The average serum level of cardiac troponin 2 days after infarction was 45 ± 4 ng/mL. Macroscopically at 3 weeks, a local area of necrosis was consistently observed in the apex and anterolateral LV wall of all animals. After 3 months, the area of necrosis had developed in transmural scars measuring 695 ± 70 mm² in the control group, 654 ± 51 mm² in the cell group, 641 ± 20 mm² in the VEGF group, and 681 ± 35 mm² in the cell plus VEGF group. The mean ventricular wall thickness in the central part of the lesion was 2.60 ± 0.17 mm, without important differences between the control and treated groups.

Echocardiography
The results of the 2-dimensional echocardiographic assessment for global cardiac function are summarized in Tables 1 and 2. The measurements were performed 3 and 12 weeks after myocardial injury. With a paired Student t test, the 2 time points were compared within the cell-treated groups. A statistical difference was not found for LV ejection fraction, but the difference was significant for LV end-diastolic volume; there was significant ventricular dilation in the control and VEGF groups. Otherwise, in the cell-treated groups, LV volume was stable at 3 months, passing from 55.6 ± 4.6 mL at 3 weeks after infarction to 57 ± 11.1 mL and from 55.7 ± 5.3 mL to 58.6 ± 6.6 mL in groups 2 and 4, respectively. No significant differences were observed between groups 2 and 4.
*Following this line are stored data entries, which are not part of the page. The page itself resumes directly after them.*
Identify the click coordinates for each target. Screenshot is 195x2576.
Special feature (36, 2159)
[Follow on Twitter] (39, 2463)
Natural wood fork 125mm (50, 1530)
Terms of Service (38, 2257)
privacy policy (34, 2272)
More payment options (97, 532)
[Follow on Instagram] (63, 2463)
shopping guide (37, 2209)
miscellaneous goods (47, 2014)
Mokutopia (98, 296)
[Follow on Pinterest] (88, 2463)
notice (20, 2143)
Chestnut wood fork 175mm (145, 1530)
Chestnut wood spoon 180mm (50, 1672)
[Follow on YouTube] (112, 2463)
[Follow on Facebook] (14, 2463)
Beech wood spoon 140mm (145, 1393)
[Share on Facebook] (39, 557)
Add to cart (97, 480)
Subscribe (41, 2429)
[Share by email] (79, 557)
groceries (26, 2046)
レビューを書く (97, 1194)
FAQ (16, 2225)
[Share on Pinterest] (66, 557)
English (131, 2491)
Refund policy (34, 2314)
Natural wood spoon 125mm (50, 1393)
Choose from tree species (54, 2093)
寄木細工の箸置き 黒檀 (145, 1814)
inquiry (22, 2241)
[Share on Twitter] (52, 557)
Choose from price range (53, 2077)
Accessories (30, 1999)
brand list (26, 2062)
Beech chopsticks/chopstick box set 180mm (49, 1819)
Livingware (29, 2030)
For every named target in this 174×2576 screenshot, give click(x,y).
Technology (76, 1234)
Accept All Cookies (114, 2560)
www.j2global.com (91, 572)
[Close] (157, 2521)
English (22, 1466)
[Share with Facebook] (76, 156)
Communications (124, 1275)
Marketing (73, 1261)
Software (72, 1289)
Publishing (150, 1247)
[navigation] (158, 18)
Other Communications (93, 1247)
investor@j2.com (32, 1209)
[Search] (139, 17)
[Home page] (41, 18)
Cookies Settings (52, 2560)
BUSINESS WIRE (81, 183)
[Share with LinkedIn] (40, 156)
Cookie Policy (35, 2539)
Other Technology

Identification of myoblasts
By histologic analysis with hematoxylin and eosin stain, in all groups we found infarcted areas characterized by the replacement of healthy myocardium by adipose and fibrous tissue, as well as a low inflammatory response. Postinfarction myocardial scars in sheep are predominantly infiltrated by adipose tissue. By immunohistochemical analysis, sections from 7 of 10 sheep treated with cells were positively stained with myosin heavy chain (the skeletal isoform of adult fast myosin heavy chain), and satellite cells were detected. This antibody did not react with healthy or ischemic cardiac sections, nor did it stain the type 1 fibers (slow twitch) of the skeletal muscle sections. Furthermore, in 4 of these animals, elongated skeletal muscle cells structures were observed that resembled multinucleated myotubes and in some sections presented a fibrillar configuration (Figure 1). No skeletal muscle cells were found in the healthy myocardium.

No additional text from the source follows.